Bolivia’s bowler hats
Even on the briefest of visits to the Bolivian capital, La Paz, you can’t fail to notice the plethora of hats, specifically the good old-fashioned bowler. But unlike the black attire once worn by London’s city gents, these are brown – and worn by women.
It’s a cultural thing: the cholas who wear them do so to emphasise their heritage and reinforce how proud they are of it. Once, the cholas weren’t welcome downtown. They were refused entry to restaurants, banned from walking in Plaza Murillo in front of the Presidential Palace and harassed if they ventured into the city’s wealthier neighbourhoods.
Cholas, or cholitas to give them the diminutive form, dress in voluminous skirts, multiple layers of petticoats and crocheted shawls. The hat is an easy way of determining the wearer’s marital status: if she wears it straight, she’s married, but if it sits at an angle, she’s available. So that hat plays a critical role in the La Paz social scene.
The practice of wearing a bowler is a comparatively recent phenomenon. Most sources agree that, in the 1920s, a consignment of bowler hats was shipped to Bolivia, intended for railway workers. But someone had made a mistake with the colour or size – versions of the story disagree – and faced with a huge loss, an entrepreneur named Domingo Soligno marketed them to the indigenous Aymara women as being the height of fashion in Europe.
Some sources wrongly name the type of hat as a borsalino. In fact, Borsalino is the name of an Italian hat manufacturer that for many years supplied the cholas. It’s correctly known, therefore, as a sombrero de la chola paceña.

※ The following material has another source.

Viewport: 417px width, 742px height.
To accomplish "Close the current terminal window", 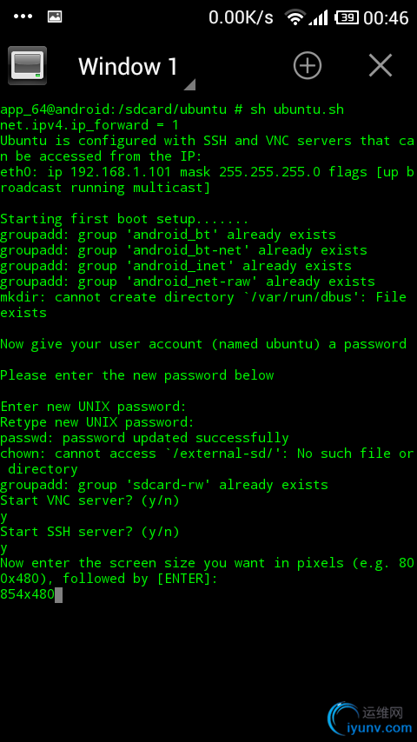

To wear a Borsalino comes at a price and these expensive hats are beyond the means of many. The target of thieves wishing to make an easy buck, the Borsalino brand is now largely a thing of the past in Bolivia. For more than forty years, bowlers have been made locally by the likes of Sombreros Illimani and also imported from Colombia. But even these cheap imitations have a charm about them.